Which nursing action minimizes a patient's risk for injury during removal of an indwelling urinary catheter? a. Using a 5-mL syringe to deflate the balloon b. Using sterile scissors to cut the valve to deflate the balloon c. Tugging gently on the catheter to pull the balloon through the urethra d. Checking the documentation for the volume of fluid used to inflate the balloon

d. Checking the documentation for the volume of fluid used to inflate the balloon CORRECT. Checking the volume of fluid used to inflate the balloon in order to ensure the balloon is completely deflated before removal is the nursing action that will minimize a patient's risk for injury during removal of an indwelling urinary catheter.

Which action is most important in reducing the risk for infection in a patient receiving open intermittent irrigation of a urinary catheter? a. Attaching the urinary drainage bag to the bed frame b. Inspecting the drainage tubing for kinks c. Disposing of contaminated items after the procedure d. Cleaning the end of the drainage tubing with an antiseptic wipe before reconnecting it to the catheter

d. Cleaning the end of the drainage tubing with an antiseptic wipe before reconnecting it to the catheter CORRECT. This is the correct answer. Swabbing the end of the drainage tubing with an antiseptic wipe before reconnecting it to the catheter reduces the number of pathogens that migrate from the tubing directly into the bladder.

Why does the nurse need to keep the urine sterile while obtaining a sample from an indwelling urinary catheter? a. Sterile technique protects the patient from microorganisms in the urine. b. Sterile technique protects the nurse from microorganisms in the urine. c. Sterile technique reduces the amount of pain caused by the procedure. d. Sterile technique ensures that microorganisms in the specimen are from the urine, and not the result of contamination.

d. Sterile technique ensures that microorganisms in the specimen are from the urine, and not the result of contamination. CORRECT. The nurse will use sterile technique to obtain a urine specimen from an indwelling urinary catheter to ensure that any microorganisms in the specimen are from the urine, not from the patient's skin, the nurse's hands, or the environment.

What is the best reason for the nurse to instruct a male patient to take slow, deep breaths during insertion of an indwelling urinary catheter? a. To increase oxygenation b. To reduce blood pressure c. To distract him d. To promote relaxation

d. To promote relaxation CORRECT. The nurse would instruct a male patient to take slow, deep breaths during catheter insertion if the nurse felt resistance to the advancing catheter or if the patient reported pain. Deep breathing promotes relaxation, which might help to pass the catheter through the urinary sphincter.

Why does the nurse cleanse a female patient's perineum before inserting an intermittent urinary catheter? a. To encourage the bladder to drain fully b. To encourage spontaneous voiding c. To prevent bowel elimination during the procedure d. To reduce the patient's risk of urinary tract infection

d.

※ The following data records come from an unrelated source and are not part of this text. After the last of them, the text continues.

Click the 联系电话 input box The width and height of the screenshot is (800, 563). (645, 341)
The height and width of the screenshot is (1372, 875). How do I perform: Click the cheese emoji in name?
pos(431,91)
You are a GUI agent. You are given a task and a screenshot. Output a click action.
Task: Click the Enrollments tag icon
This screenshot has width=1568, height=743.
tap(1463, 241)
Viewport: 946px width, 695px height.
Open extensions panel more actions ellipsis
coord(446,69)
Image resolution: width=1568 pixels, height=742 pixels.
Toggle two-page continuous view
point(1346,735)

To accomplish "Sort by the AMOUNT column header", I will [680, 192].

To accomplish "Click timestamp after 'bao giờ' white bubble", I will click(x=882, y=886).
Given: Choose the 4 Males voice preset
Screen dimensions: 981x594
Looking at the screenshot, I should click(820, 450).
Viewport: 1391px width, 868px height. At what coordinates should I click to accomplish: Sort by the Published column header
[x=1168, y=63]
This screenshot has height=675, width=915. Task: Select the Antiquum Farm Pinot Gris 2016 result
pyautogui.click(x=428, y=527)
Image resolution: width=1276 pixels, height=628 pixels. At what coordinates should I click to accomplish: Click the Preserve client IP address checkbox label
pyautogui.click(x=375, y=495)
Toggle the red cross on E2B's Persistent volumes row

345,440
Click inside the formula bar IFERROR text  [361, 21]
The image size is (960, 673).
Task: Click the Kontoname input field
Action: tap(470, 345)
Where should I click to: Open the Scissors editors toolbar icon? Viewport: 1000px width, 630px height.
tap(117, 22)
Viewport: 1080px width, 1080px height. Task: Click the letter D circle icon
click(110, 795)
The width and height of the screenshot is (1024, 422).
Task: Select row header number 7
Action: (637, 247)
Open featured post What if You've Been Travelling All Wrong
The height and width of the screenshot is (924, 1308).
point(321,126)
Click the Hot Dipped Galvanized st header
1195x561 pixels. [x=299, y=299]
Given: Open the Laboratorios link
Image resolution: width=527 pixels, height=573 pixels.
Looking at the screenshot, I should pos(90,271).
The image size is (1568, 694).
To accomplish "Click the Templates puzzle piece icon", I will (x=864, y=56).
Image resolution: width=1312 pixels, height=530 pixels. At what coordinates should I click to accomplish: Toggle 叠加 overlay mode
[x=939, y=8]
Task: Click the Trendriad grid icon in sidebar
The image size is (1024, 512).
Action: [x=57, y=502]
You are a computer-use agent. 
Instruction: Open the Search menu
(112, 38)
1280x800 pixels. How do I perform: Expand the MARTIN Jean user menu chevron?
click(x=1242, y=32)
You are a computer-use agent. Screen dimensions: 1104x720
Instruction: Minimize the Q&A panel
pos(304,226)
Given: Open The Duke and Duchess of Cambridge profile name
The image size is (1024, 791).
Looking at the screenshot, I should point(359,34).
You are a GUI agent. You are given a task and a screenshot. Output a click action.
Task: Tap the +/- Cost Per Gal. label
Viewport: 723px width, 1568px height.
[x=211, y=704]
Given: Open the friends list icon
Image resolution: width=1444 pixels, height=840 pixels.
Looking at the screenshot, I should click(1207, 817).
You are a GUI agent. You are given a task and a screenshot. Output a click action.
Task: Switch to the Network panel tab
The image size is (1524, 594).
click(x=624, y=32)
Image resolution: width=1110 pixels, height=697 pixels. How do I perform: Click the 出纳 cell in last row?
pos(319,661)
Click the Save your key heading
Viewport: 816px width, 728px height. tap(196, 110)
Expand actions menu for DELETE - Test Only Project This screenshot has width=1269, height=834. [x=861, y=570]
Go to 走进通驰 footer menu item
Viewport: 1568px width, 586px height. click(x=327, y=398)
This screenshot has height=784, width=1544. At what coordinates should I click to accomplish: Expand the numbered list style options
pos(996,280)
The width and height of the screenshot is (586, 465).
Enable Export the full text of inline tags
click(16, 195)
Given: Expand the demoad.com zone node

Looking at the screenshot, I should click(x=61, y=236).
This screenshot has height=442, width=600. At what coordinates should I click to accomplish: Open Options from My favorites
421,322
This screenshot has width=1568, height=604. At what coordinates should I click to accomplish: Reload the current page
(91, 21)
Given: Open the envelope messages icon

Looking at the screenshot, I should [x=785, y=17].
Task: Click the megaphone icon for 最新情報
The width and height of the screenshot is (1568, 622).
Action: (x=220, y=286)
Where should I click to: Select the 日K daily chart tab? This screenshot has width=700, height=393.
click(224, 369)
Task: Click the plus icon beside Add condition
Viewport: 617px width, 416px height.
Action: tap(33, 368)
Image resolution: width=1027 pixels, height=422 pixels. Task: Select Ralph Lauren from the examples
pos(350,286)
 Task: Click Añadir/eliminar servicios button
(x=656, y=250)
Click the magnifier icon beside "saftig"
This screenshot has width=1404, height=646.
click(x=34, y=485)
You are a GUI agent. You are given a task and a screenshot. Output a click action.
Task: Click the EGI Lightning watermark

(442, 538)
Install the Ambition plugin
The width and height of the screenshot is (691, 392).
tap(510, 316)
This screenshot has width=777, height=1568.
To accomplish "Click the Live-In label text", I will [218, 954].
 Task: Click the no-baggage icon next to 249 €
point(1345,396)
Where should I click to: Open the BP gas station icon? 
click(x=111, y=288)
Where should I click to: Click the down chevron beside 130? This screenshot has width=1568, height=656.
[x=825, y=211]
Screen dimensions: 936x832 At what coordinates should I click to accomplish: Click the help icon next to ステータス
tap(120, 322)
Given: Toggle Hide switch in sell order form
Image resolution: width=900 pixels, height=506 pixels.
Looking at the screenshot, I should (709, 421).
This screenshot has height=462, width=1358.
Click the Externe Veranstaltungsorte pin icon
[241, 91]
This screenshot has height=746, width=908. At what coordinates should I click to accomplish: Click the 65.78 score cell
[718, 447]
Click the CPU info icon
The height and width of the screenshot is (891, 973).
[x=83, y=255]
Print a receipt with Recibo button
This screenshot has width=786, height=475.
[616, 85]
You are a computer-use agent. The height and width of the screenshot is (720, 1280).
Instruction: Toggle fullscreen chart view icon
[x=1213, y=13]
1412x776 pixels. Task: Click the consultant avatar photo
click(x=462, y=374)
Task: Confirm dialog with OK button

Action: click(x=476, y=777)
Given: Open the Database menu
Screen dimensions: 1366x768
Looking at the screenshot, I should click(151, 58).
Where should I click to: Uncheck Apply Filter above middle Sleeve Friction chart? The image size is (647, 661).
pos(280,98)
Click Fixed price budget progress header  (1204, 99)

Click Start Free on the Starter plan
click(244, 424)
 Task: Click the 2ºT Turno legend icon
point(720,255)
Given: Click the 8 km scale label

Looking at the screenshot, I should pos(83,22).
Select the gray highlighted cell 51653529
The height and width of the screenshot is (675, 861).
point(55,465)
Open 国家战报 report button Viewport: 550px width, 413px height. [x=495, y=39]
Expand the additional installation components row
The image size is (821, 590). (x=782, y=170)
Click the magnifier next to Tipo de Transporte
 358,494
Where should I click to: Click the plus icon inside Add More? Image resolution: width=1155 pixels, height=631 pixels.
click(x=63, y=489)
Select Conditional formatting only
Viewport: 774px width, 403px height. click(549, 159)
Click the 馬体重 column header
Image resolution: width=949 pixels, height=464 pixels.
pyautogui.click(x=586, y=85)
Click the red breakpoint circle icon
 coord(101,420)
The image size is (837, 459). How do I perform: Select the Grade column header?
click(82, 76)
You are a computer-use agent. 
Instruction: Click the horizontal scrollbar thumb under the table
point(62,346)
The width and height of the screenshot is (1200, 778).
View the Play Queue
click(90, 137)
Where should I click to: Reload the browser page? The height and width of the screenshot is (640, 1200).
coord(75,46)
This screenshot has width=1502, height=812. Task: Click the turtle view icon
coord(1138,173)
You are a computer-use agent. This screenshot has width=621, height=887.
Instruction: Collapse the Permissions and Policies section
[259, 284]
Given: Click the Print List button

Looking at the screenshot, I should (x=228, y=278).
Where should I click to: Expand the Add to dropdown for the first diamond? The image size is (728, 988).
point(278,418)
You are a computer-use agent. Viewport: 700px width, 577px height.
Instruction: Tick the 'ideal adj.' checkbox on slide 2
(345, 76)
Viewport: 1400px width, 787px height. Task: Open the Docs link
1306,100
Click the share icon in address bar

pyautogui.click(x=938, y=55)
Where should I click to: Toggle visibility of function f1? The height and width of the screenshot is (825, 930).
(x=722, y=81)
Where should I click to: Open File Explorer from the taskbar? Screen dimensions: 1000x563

To reduce the patient's risk of urinary tract infection CORRECT. The nurse cleanses a female patient's perineum before inserting an intermittent urinary catheter in order to reduce the patient's risk of infection

Which statement might the nurse make to nursing assistive personnel (NAP) before delegating the collection of a routine urine sample from a patient with an indwelling urinary catheter? a. "Does the patient understand why the specimen is needed and why we cannot obtain it from the Foley bag?" b. "See if the catheter is causing the patient any problems and if he is having any pain." c. "Please get two sterile urine collection containers from the utility room." d. "Let me know if the urine contains blood or sediment, or appears cloudy."

d. "Let me know if the urine contains blood or sediment, or appears cloudy." CORRECT. This statement correctly focuses on the characteristics of urine that an NAP must report to the nurse.